TASK REQUIREMENTS:
Output the records. Match them exactly.

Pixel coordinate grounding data
::::::::::

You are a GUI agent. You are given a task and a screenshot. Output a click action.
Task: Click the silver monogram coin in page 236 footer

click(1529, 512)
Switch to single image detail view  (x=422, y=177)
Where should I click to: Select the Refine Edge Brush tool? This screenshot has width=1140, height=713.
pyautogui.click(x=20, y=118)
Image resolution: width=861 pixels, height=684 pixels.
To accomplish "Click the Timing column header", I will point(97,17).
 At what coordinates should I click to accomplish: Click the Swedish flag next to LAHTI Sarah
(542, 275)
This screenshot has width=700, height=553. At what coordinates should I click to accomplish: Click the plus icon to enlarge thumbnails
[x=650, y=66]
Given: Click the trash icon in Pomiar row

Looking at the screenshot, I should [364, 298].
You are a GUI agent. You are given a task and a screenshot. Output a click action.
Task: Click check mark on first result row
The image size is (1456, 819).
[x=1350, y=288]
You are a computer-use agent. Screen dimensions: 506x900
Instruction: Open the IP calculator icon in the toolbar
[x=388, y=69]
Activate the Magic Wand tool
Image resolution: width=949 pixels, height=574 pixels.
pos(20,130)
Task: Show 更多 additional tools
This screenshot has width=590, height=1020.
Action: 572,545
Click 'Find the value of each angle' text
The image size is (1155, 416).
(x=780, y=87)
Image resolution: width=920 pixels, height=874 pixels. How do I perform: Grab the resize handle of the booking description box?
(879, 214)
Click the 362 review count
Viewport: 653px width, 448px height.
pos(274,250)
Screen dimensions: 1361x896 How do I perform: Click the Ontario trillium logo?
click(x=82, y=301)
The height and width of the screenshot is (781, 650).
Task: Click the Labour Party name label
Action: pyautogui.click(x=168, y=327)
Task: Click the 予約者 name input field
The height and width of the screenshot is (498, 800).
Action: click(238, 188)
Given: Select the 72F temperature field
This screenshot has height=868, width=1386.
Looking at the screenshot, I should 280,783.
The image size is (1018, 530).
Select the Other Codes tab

::::::::::

SOLVED EXERCISE:
You are a GUI agent. You are given a task and a screenshot. Output a click action.
Task: Click the silver monogram coin in page 236 footer

click(1529, 512)
Switch to single image detail view  (x=422, y=177)
Where should I click to: Select the Refine Edge Brush tool? This screenshot has width=1140, height=713.
pyautogui.click(x=20, y=118)
Image resolution: width=861 pixels, height=684 pixels.
To accomplish "Click the Timing column header", I will point(97,17).
 At what coordinates should I click to accomplish: Click the Swedish flag next to LAHTI Sarah
(542, 275)
This screenshot has width=700, height=553. At what coordinates should I click to accomplish: Click the plus icon to enlarge thumbnails
[x=650, y=66]
Given: Click the trash icon in Pomiar row

Looking at the screenshot, I should [364, 298].
You are a GUI agent. You are given a task and a screenshot. Output a click action.
Task: Click check mark on first result row
The image size is (1456, 819).
[x=1350, y=288]
You are a computer-use agent. Screen dimensions: 506x900
Instruction: Open the IP calculator icon in the toolbar
[x=388, y=69]
Activate the Magic Wand tool
Image resolution: width=949 pixels, height=574 pixels.
pos(20,130)
Task: Show 更多 additional tools
This screenshot has width=590, height=1020.
Action: 572,545
Click 'Find the value of each angle' text
The image size is (1155, 416).
(x=780, y=87)
Image resolution: width=920 pixels, height=874 pixels. How do I perform: Grab the resize handle of the booking description box?
(879, 214)
Click the 362 review count
Viewport: 653px width, 448px height.
pos(274,250)
Screen dimensions: 1361x896 How do I perform: Click the Ontario trillium logo?
click(x=82, y=301)
The height and width of the screenshot is (781, 650).
Task: Click the Labour Party name label
Action: pyautogui.click(x=168, y=327)
Task: Click the 予約者 name input field
The height and width of the screenshot is (498, 800).
Action: click(238, 188)
Given: Select the 72F temperature field
This screenshot has height=868, width=1386.
Looking at the screenshot, I should 280,783.
The image size is (1018, 530).
Select the Other Codes tab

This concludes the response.